ÉNONCÉ DE LA CONSIGNE => D'après le texte à examiner ci-dessous, qu'est-ce que le progrès scientifique et technique ?

Par la fraternité ? Il suffit d’en considérer les acquis au
cours de l’histoire et spécialement durant le siècle écoulé, pour
se faire une idée de ce qu’il y a lieu d’en attendre.
.
Par le progrès scientifique et technique ? Il n’est qu’un outil
aux mains des hommes, qui en font ce qui motive l’observation du
point précédent. Quel que soit le régime en vigueur : politique,
financier, intellectuel, ... Ce serait la négation même de
l’incontournable rapport entre sa base et son sommet qui serait
aboli. Il est bien entendu toujours possible de rêver, mais il en
est ainsi et il paraît aussi improbable que la pyramide puisse un
jour sortir de notre univers, et du champ des perceptions qu’elle
nous impose que d’arrêter le mouvement des astres et l’alternance du
jour et de la nuit.

DONNÉES FOURNIES =>
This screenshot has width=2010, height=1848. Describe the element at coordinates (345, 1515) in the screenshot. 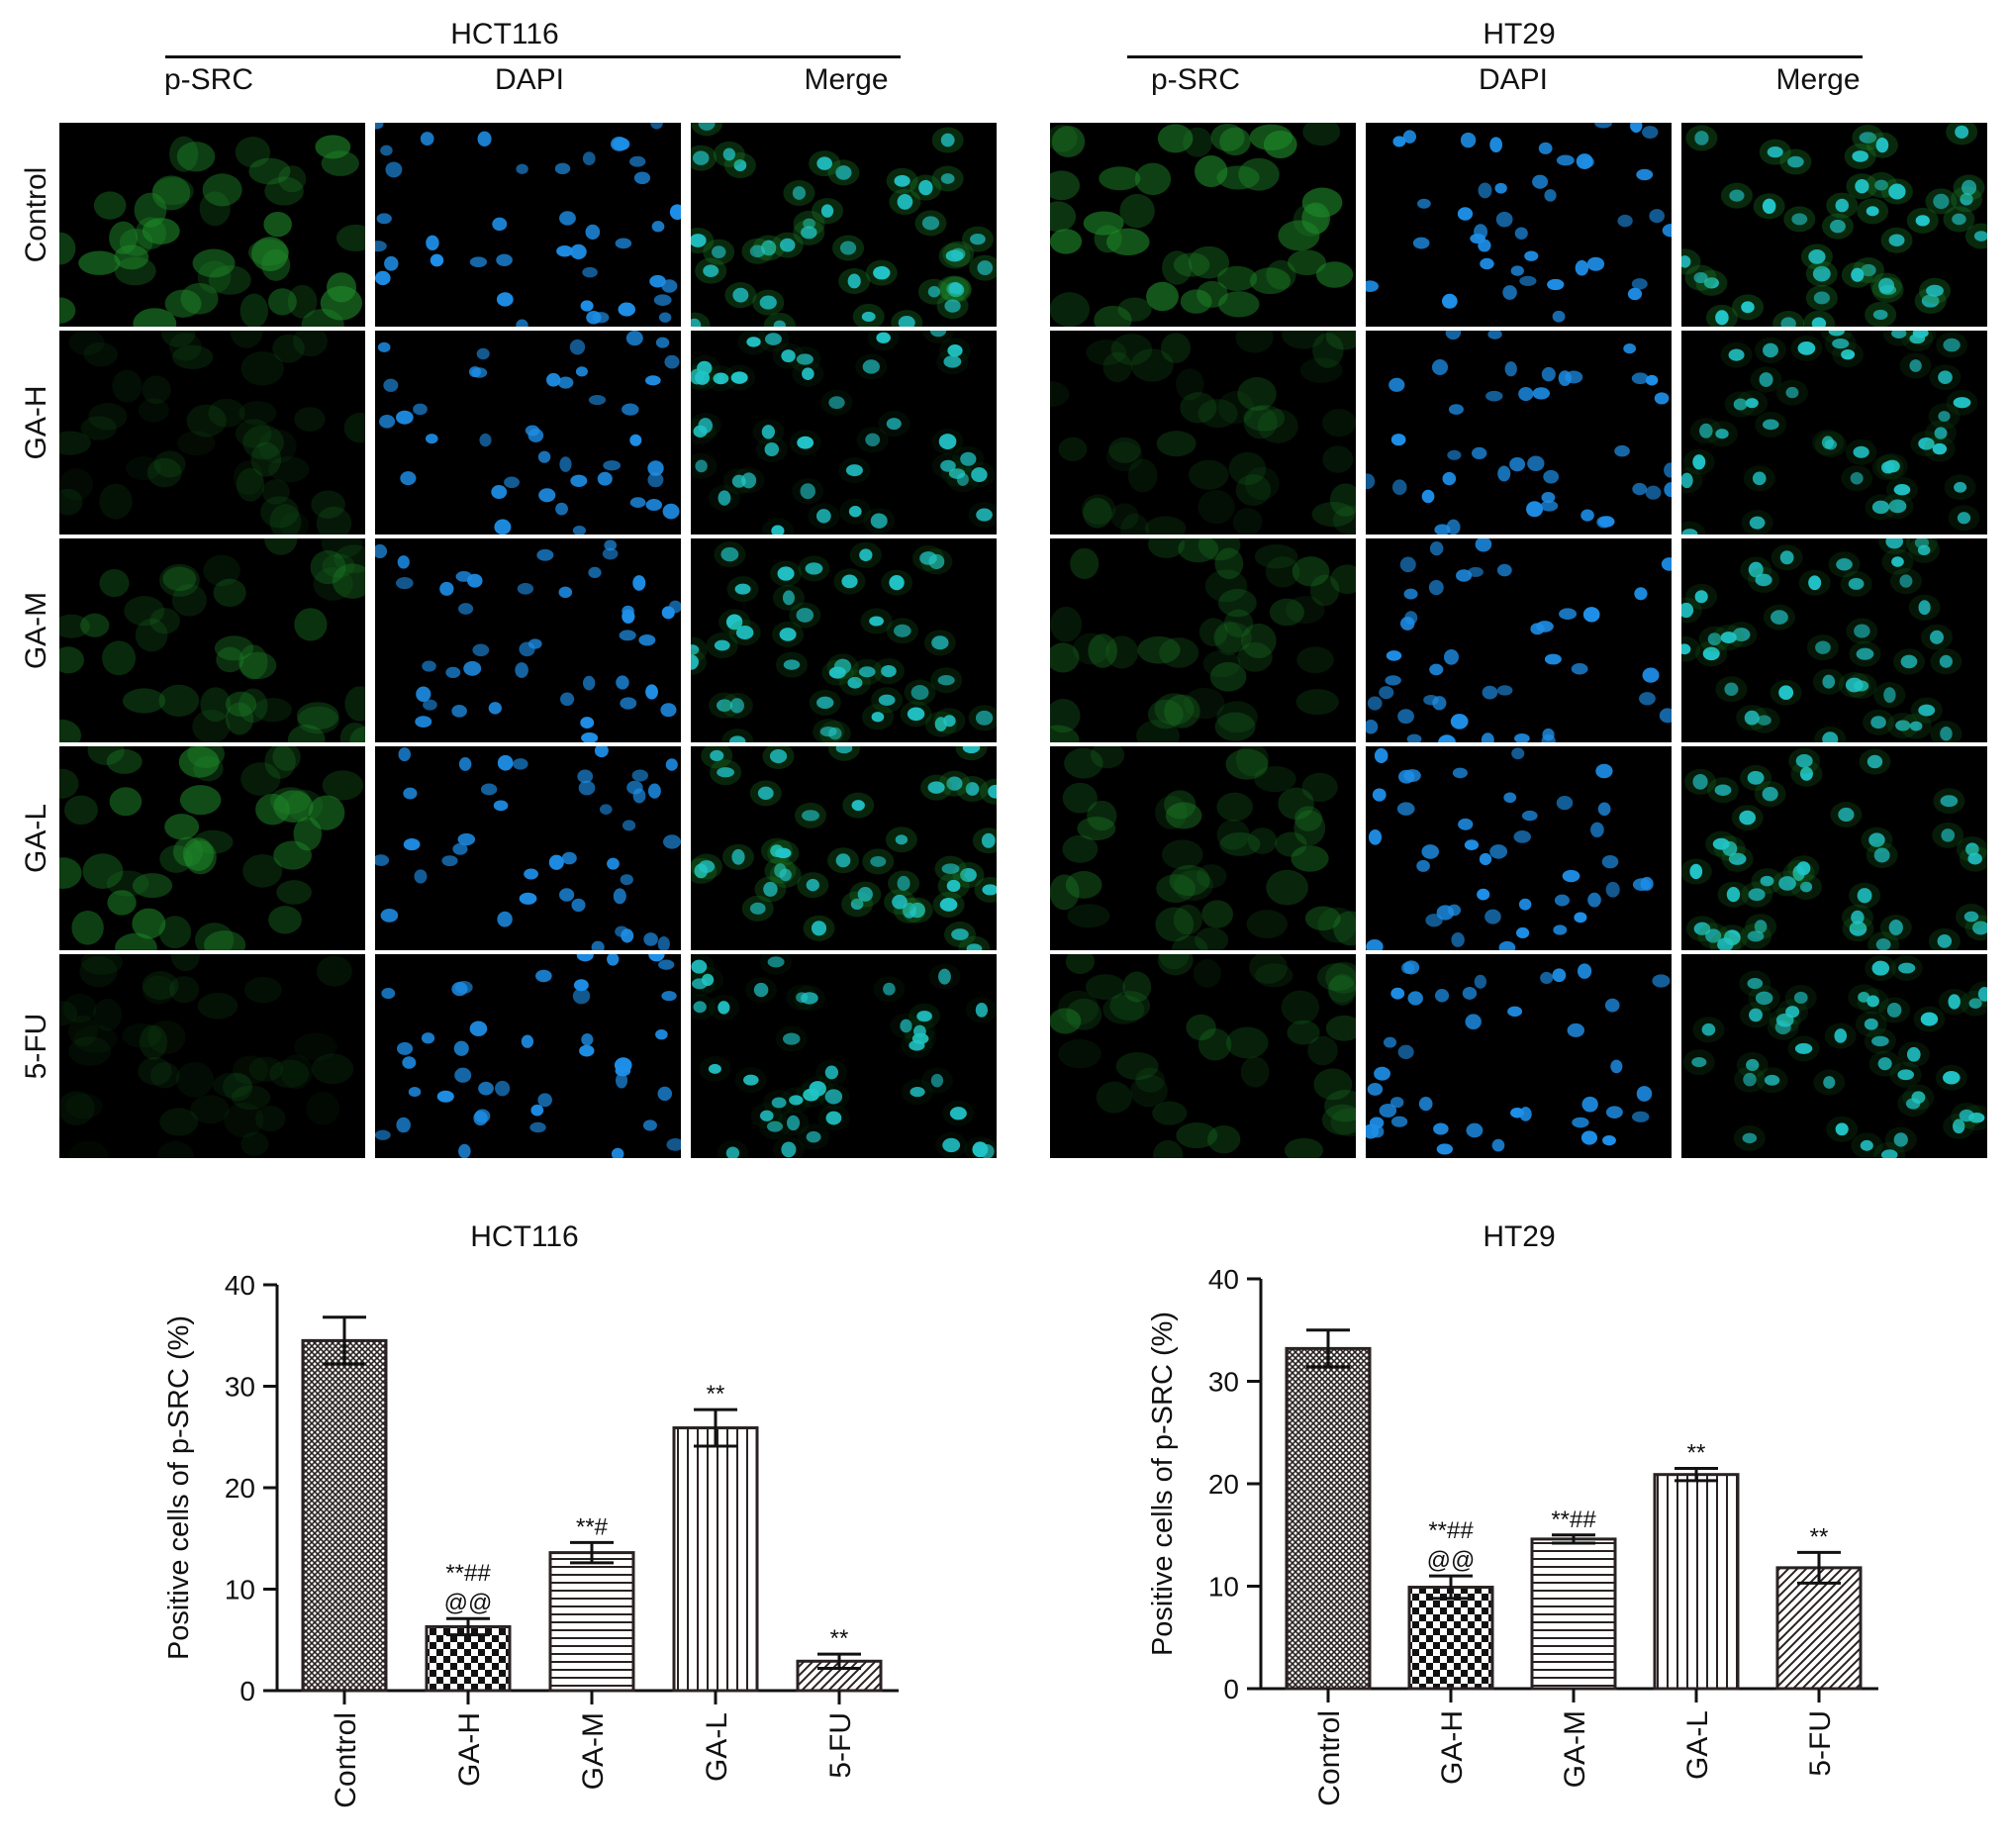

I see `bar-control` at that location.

==

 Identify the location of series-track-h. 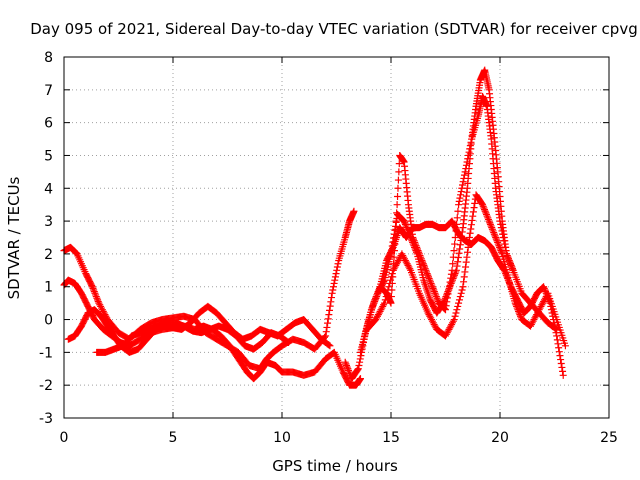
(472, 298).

RÉSULTAT DE L'EXERCICE => Il n'est qu'un outil aux mains des hommes.